9 thoughts on “Wrote Myself a Letter”

  1. Don

    Loved this note Joe. The memories of mom and dad. They were quite a pair. Thanks. Donny

  2. Rob

    Hi Joe, Thanks for this. Very touching. A couple passages gave me goose bumps. Like you, I always came back with the groceries, the receipt, and the change – I don’t remember even thinking about keeping the change. Sadly, I don’t think I ever wrote letters to my parents – a missed opportunity. They did a pretty good job as parents – not thinking about keeping the change didn’t happen by accident.

    Happy New Year !!

  3. Jules

    Joe, what an awesome writing? I feel motivated to go thru one of mom’s journals now as it basically needs to be translated first. While her handwriting is beautiful, it is also somewhat difficult to read. Maybe I’ll type it out?

    1. Joe Post Author

      Hi Jules, thanks. I have quite a few of her essays floating around. Some published in her book, others not.
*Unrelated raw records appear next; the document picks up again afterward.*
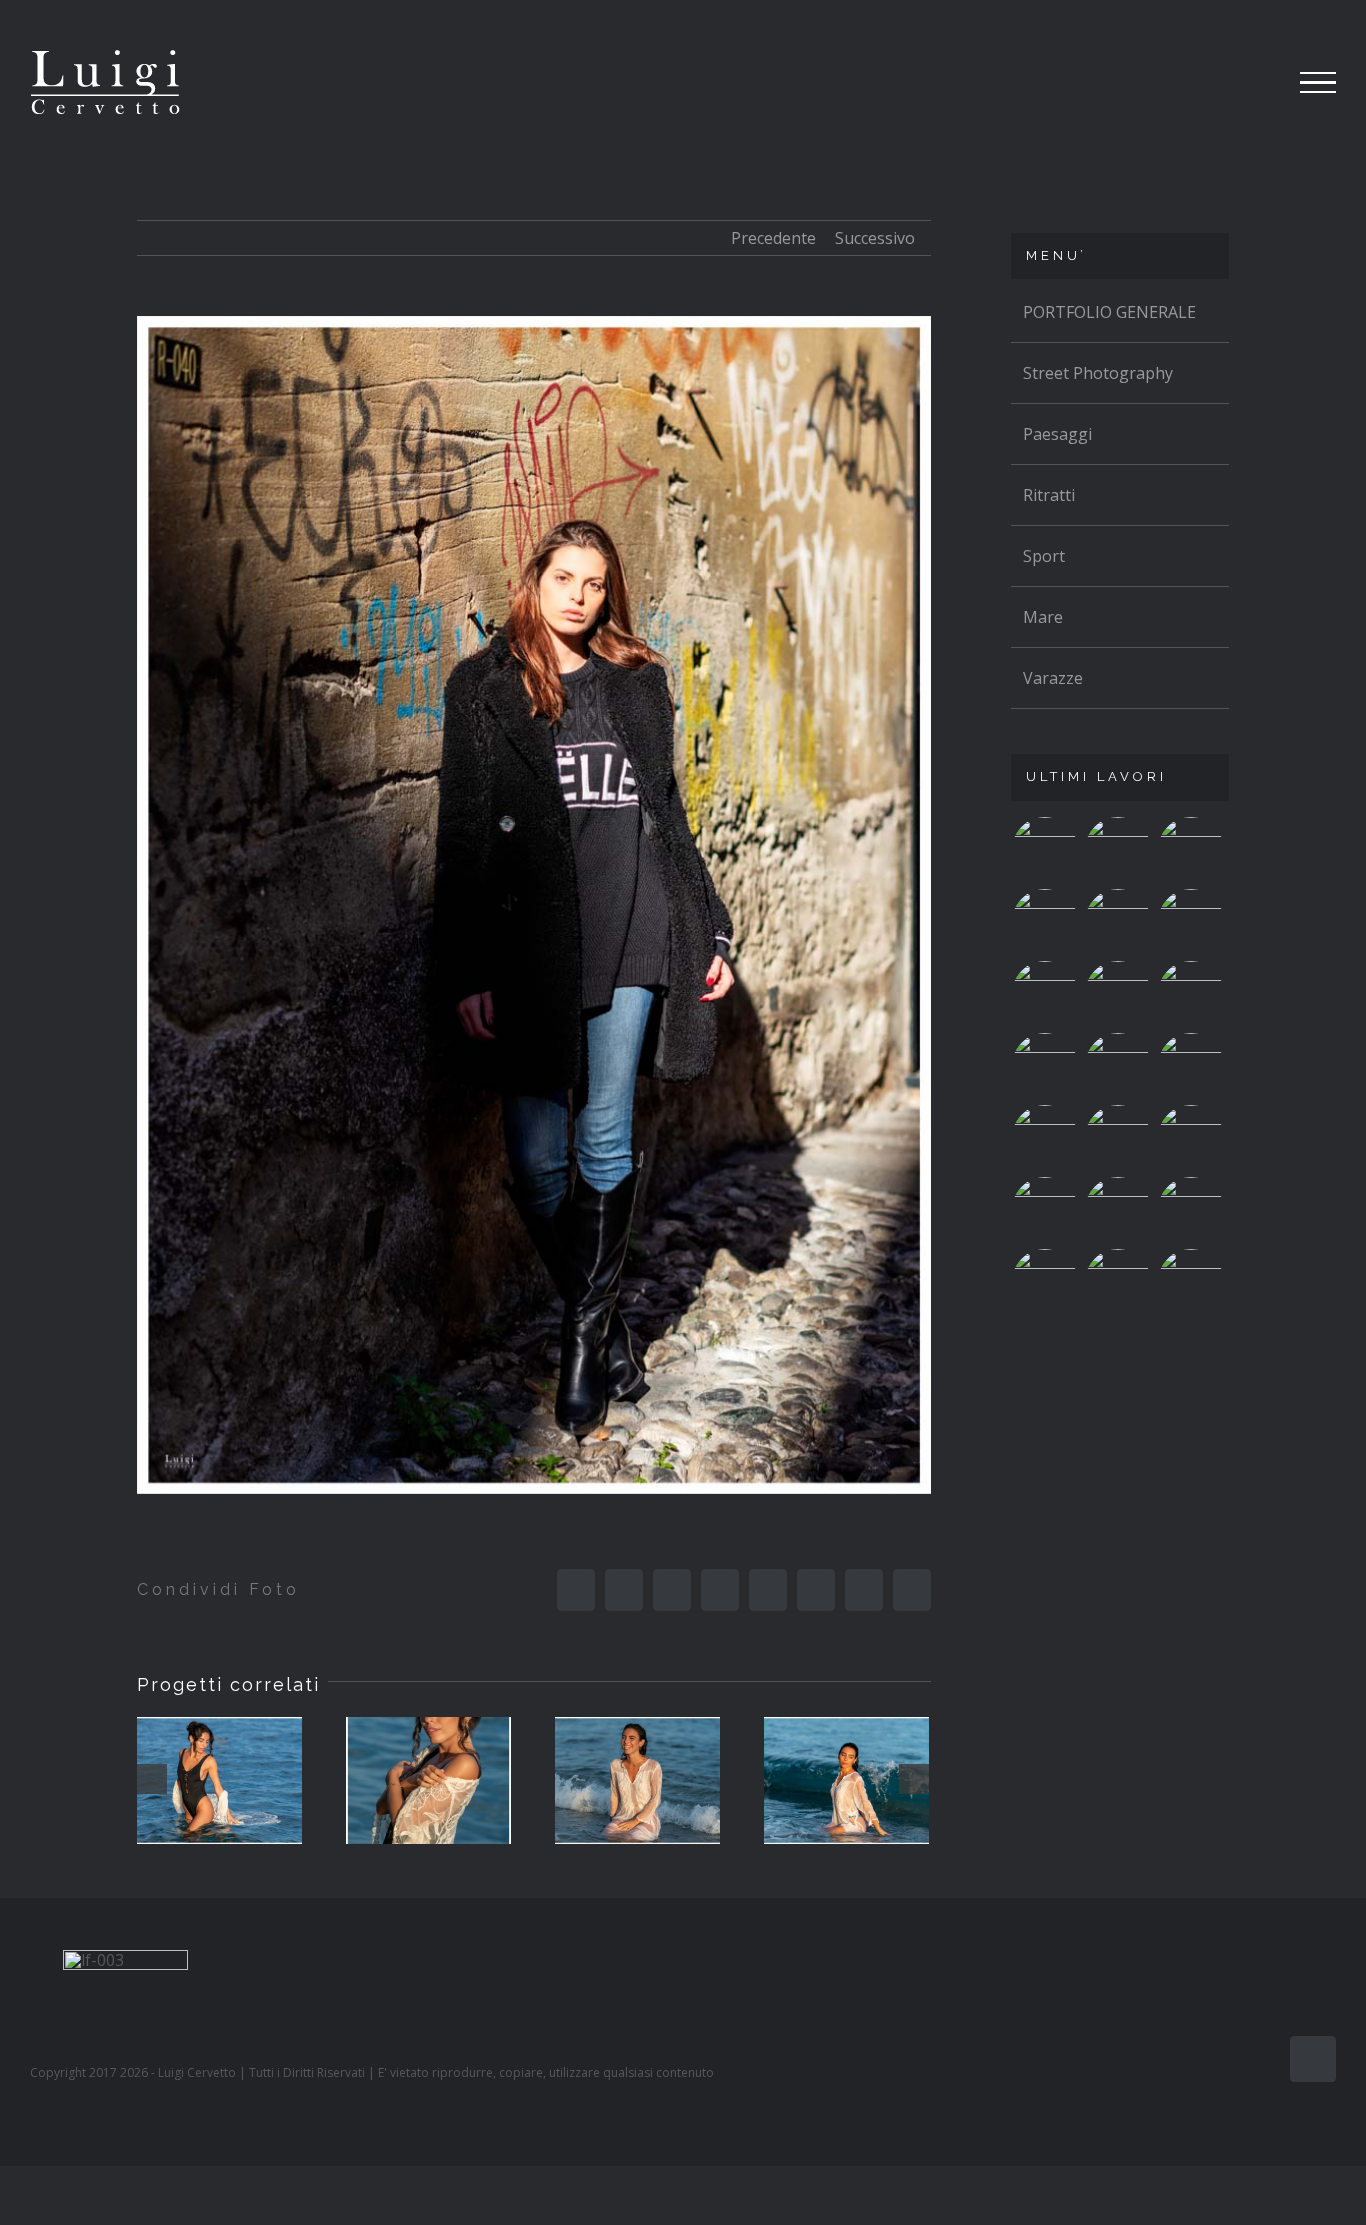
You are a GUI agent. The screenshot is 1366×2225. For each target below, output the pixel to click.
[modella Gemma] (219, 1780)
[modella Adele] (1191, 1282)
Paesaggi (1057, 434)
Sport (1044, 556)
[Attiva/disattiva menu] (1318, 83)
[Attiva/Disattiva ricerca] (1244, 82)
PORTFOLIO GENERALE (1109, 312)
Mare (1043, 617)
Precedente (773, 238)
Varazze (1053, 678)
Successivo (875, 238)
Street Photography (1098, 373)
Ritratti (1049, 495)
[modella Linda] (1118, 1210)
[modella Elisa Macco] (1118, 1138)
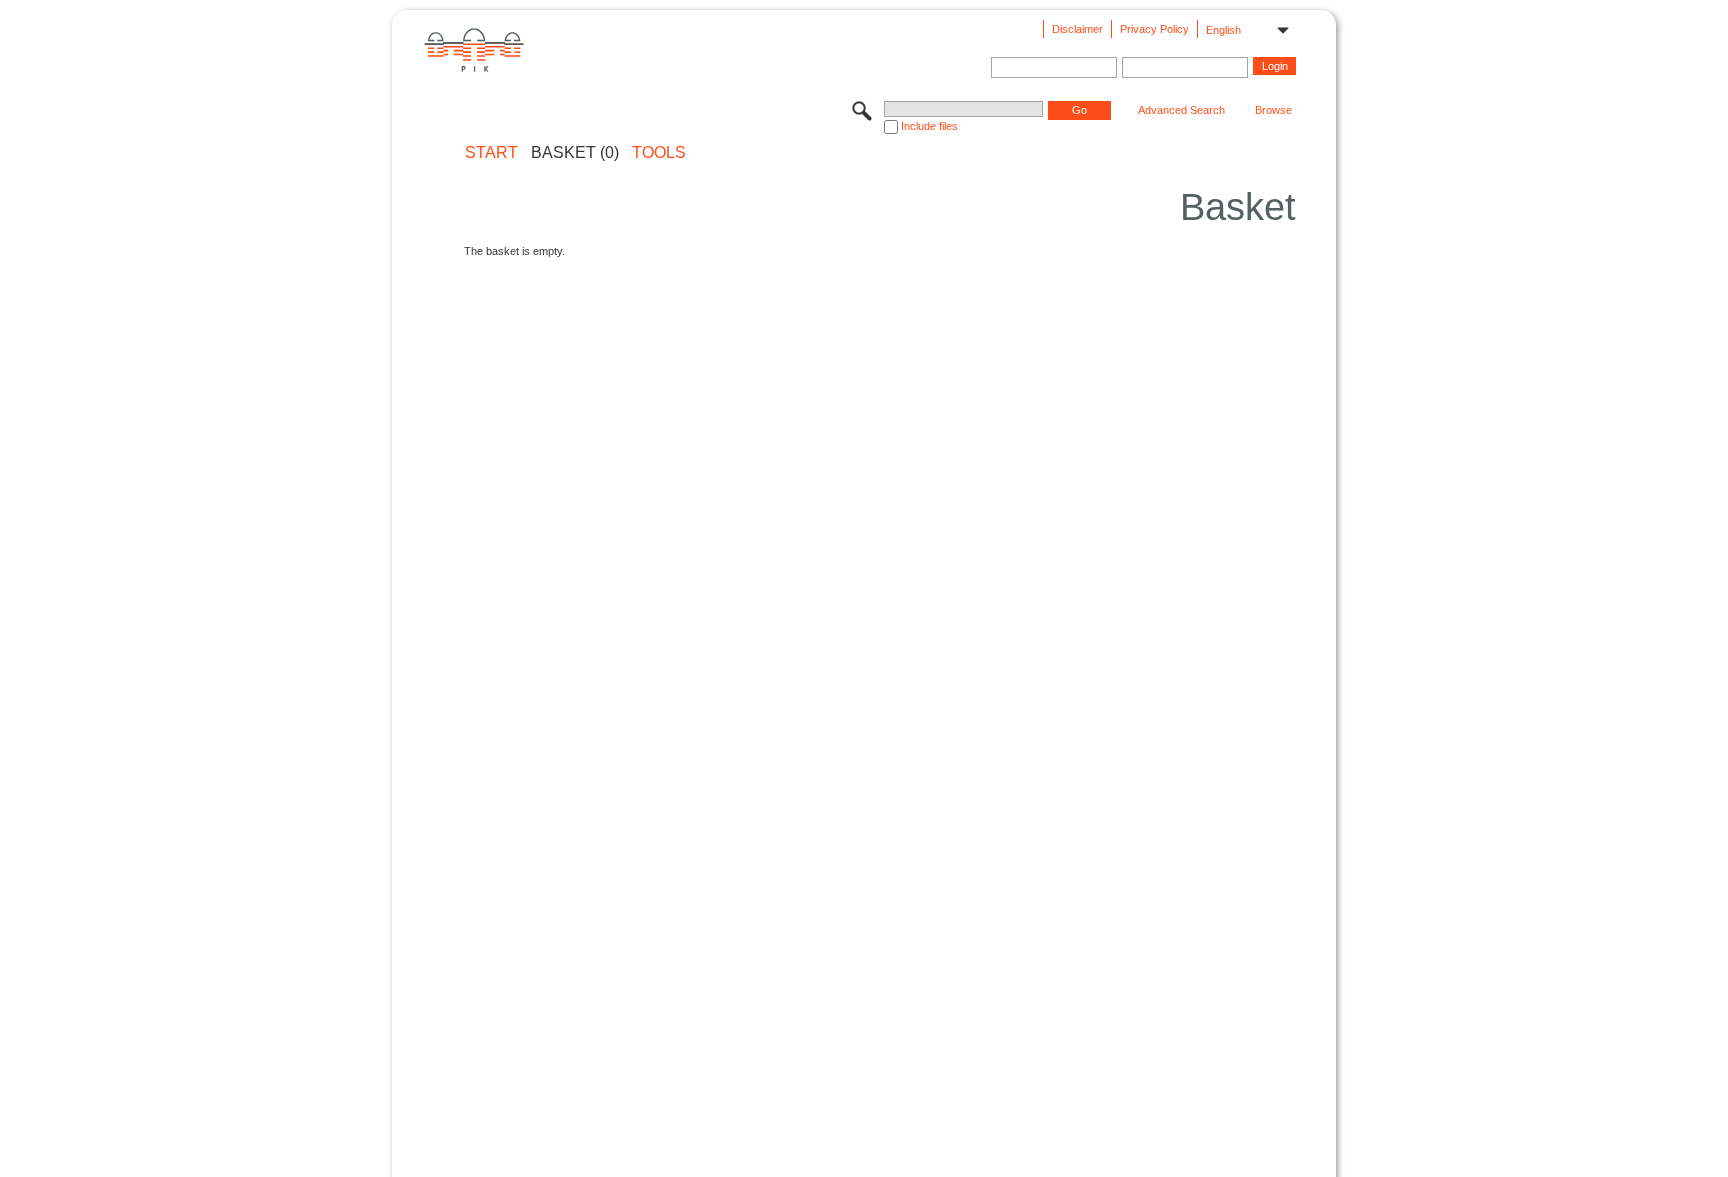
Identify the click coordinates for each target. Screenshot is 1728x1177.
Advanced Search (1181, 110)
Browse (1273, 110)
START (491, 153)
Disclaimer (1077, 29)
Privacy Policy (1154, 29)
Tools (659, 153)
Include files (929, 126)
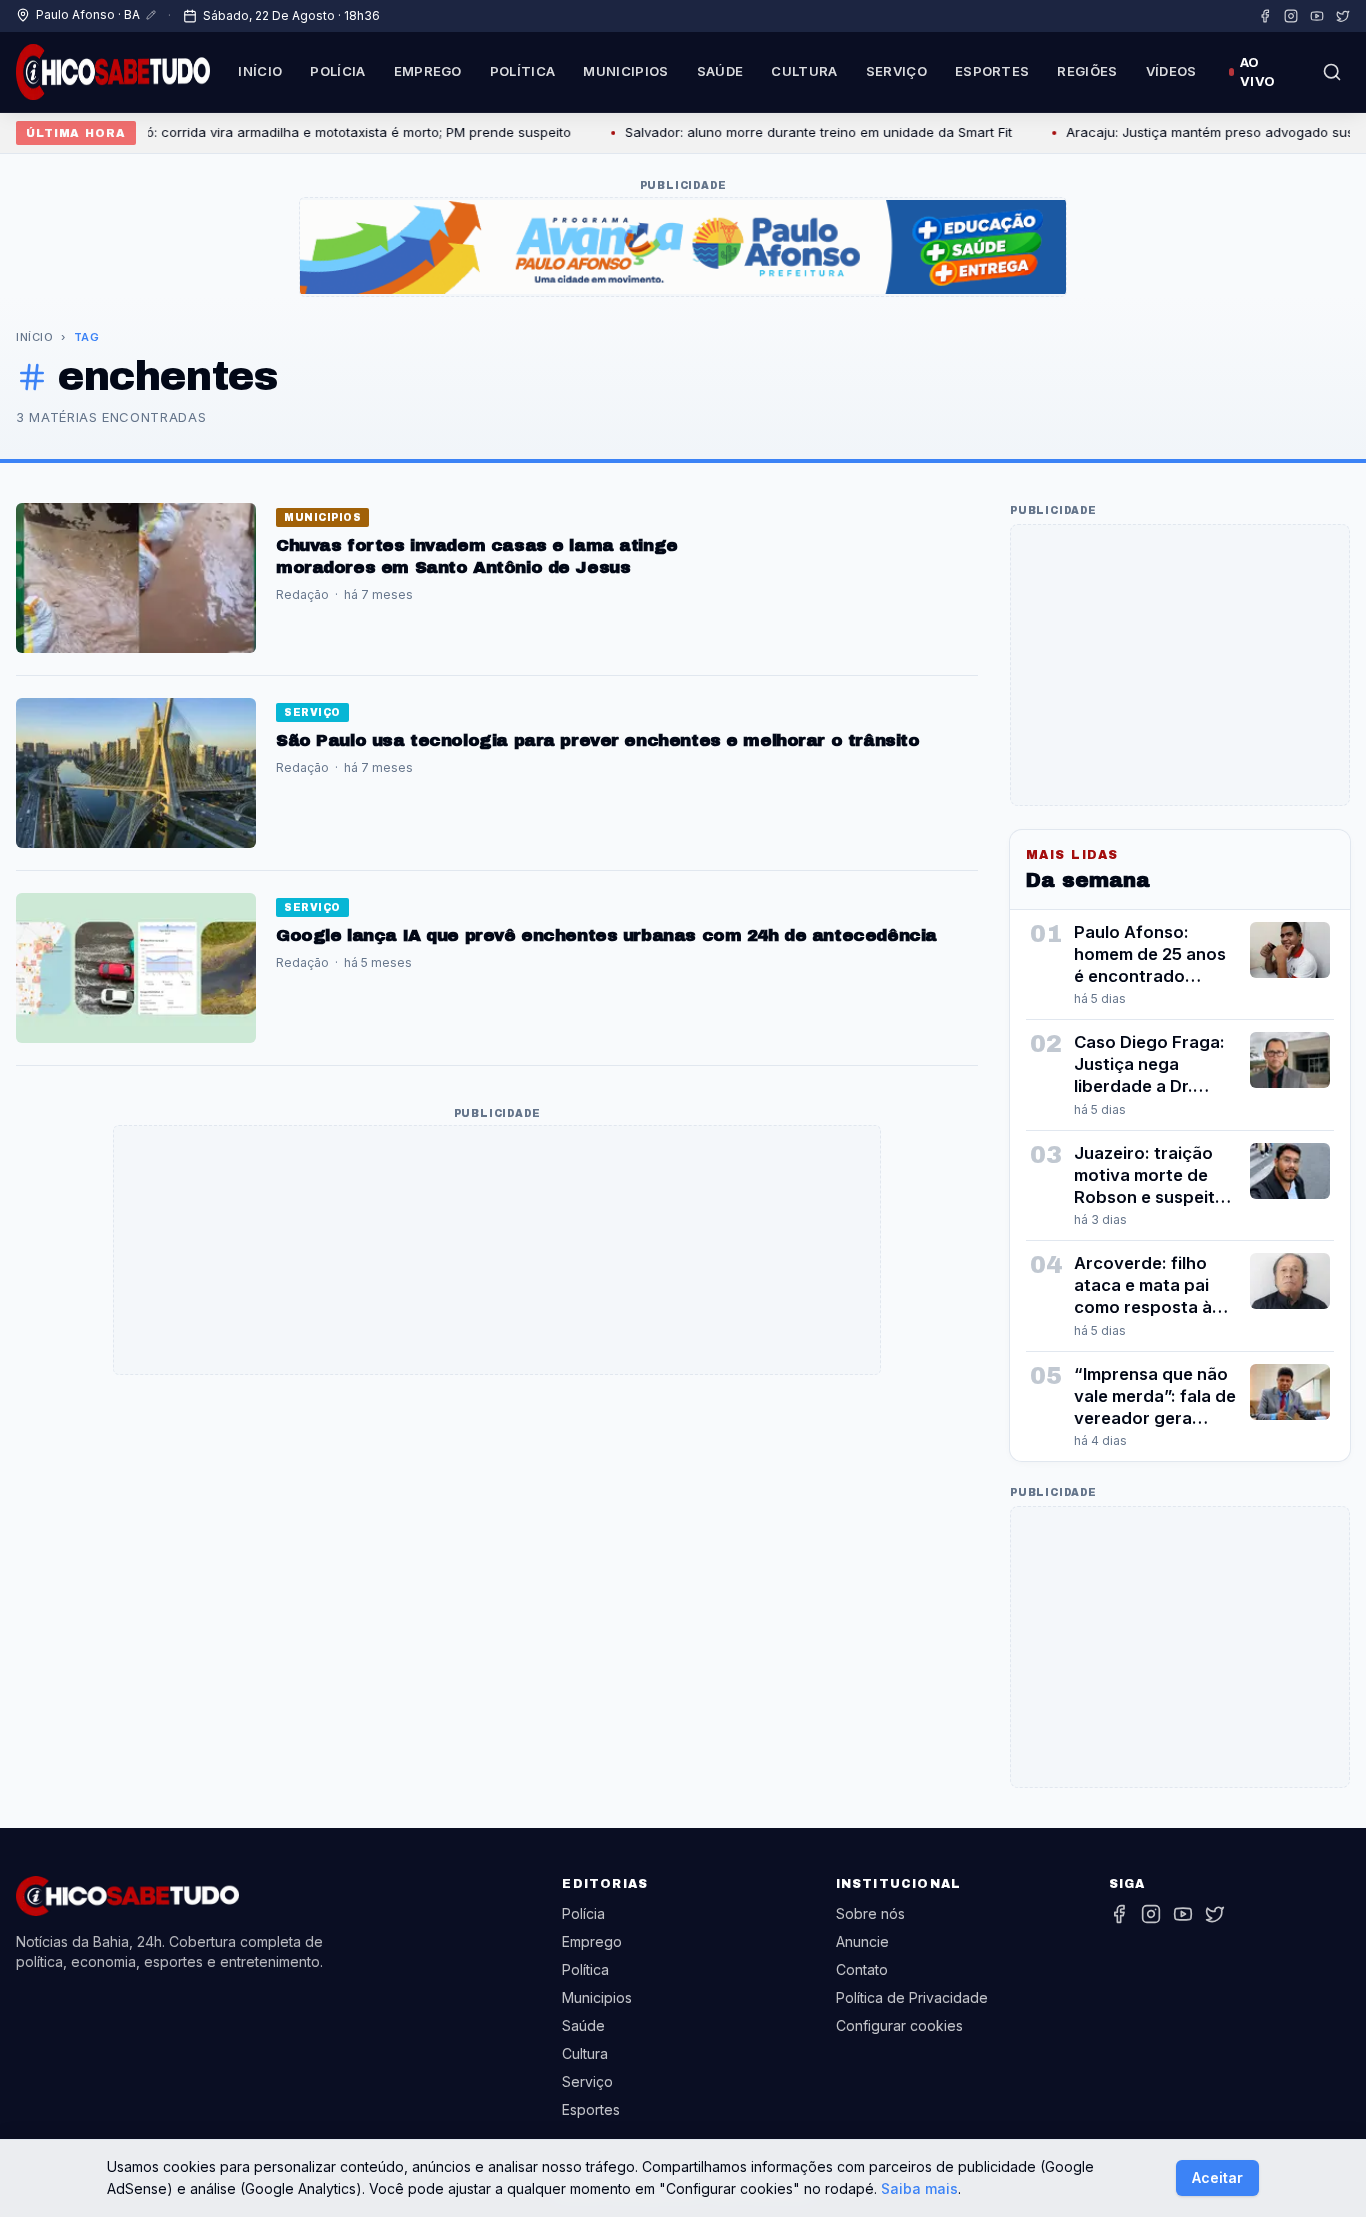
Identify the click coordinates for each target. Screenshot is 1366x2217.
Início (260, 71)
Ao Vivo (1257, 72)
That would be great for you to do that. Or just scan and share. I love looking at her handwriting. Hugs

  4. Hugh Cook

    I remember letter writing. I was away at the Coast Guard Academy, and letters were a lifeline. I miss them. I love your perspective of them being a letter to your future self. Perfect.

    Keep it up!

    1. Joe Post Author

      Thanks B-i-L. Hope you get to re-read (and re-read, and re-read) the letters you wrote way back when. Beautiful thing. BTW: did you get our card? vroom, vroom….

  5. Mark

    Thanks for sharing and putting yourself out there. Sentimental and reflective. Openness breeds openness…

    Happy New Year, Joe.

    “Let’s hope it’s a good one, without any fears”

  6. Peggy Gutmann

    Thanks for the peek into your childhood Joe. Your mom & dad must’ve been wonderful parents.